When the remains of the 21 young women were discovered in Navajo creek in December 2011, the mothers of the missing girls tried to identify the bodies. They demanded the remains be examined and documented accordingly. After much struggle, they managed to hire The Argentine Forensic Anthropology Team to provide a second opinion on the genetic identification of the remains, one the state government initially refused to accept.
They had the courage to look for their missing daughters, to interrogate police and investigate the streets of historic downtown Juarez, where the majority of disappearances took place. They identified hotels and neighborhoods where young women are held captive under the ring of prostitution.
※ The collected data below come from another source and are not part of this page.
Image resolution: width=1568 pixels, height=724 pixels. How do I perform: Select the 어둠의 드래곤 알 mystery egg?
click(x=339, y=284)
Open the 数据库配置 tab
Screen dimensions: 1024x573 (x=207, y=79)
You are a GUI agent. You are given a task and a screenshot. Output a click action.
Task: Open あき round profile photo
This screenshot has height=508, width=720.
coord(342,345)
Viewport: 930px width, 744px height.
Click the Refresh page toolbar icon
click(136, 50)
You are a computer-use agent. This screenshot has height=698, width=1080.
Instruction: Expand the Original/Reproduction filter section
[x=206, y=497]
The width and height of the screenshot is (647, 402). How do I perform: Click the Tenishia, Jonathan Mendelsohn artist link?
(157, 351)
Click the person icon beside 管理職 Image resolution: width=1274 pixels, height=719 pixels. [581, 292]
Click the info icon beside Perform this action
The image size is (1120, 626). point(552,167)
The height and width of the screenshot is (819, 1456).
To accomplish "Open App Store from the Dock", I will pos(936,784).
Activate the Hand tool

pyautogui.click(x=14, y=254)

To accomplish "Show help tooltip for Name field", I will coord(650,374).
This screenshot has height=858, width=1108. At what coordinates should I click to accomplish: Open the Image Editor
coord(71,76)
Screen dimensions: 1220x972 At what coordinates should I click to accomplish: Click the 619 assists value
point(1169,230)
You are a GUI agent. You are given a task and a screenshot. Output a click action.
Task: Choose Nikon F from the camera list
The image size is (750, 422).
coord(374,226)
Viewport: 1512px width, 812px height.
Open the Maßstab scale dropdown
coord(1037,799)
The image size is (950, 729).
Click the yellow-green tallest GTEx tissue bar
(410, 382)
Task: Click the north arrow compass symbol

They are poor working class women with little schooling who, while accompanied by the Women’s Roundtable Network, did everything themselves.
Thus, they discovered that many young women went missing with the complicity or open cooperation of law enforcement at the height of the violence that rocked the border, while the army, federal, state and municipal police supposedly guarded public safety. The group The Aztecs, armed wing of the Juarez Cartel, in addition to drug trafficking, operated an extensive network of prostitution of young women, many of them underage. Military and police officials were among some of many clients of this prostitution ring.
This hell, which is not over, was unraveling precisely at the time when the Inter-American Court of Human Rights issued a decision on the cotton field case in December 2009, which requires that the Mexican government be responsible to put an end to the kidnapping, prostitution and murder of women.
The patient and tenacious work of mothers and families of the victims and the women rights defenders who accompanied them, identified several key operators of the prostitution ring and reported them to the authorities. Thus, in 2013 arrest warrants were issued for several of them, although at least one was already in prison charged with the kidnapping of a young sister of another victim of trafficking.
The trial began strong thanks to the tenacity of the mothers of the victims. Several of the mothers of the missing and murdered young women refused to testify as protected witnesses and instead pointed out those responsible for the plight of their daughters face to face. It seemed that the trial would conclude with the conviction of five individuals charged with human trafficking, but it was also necessary to prove the murders. It was then that the women rights defender Norma Ledezma requested that the crimes be classified according to Article 24 of the Criminal Code of Chihuahua as an emerging crime, i.e. that arises from the crime of trafficking. There the crime of femicide results from the crime of human trafficking, as those responsible murder the victims in order to avoid being denounced.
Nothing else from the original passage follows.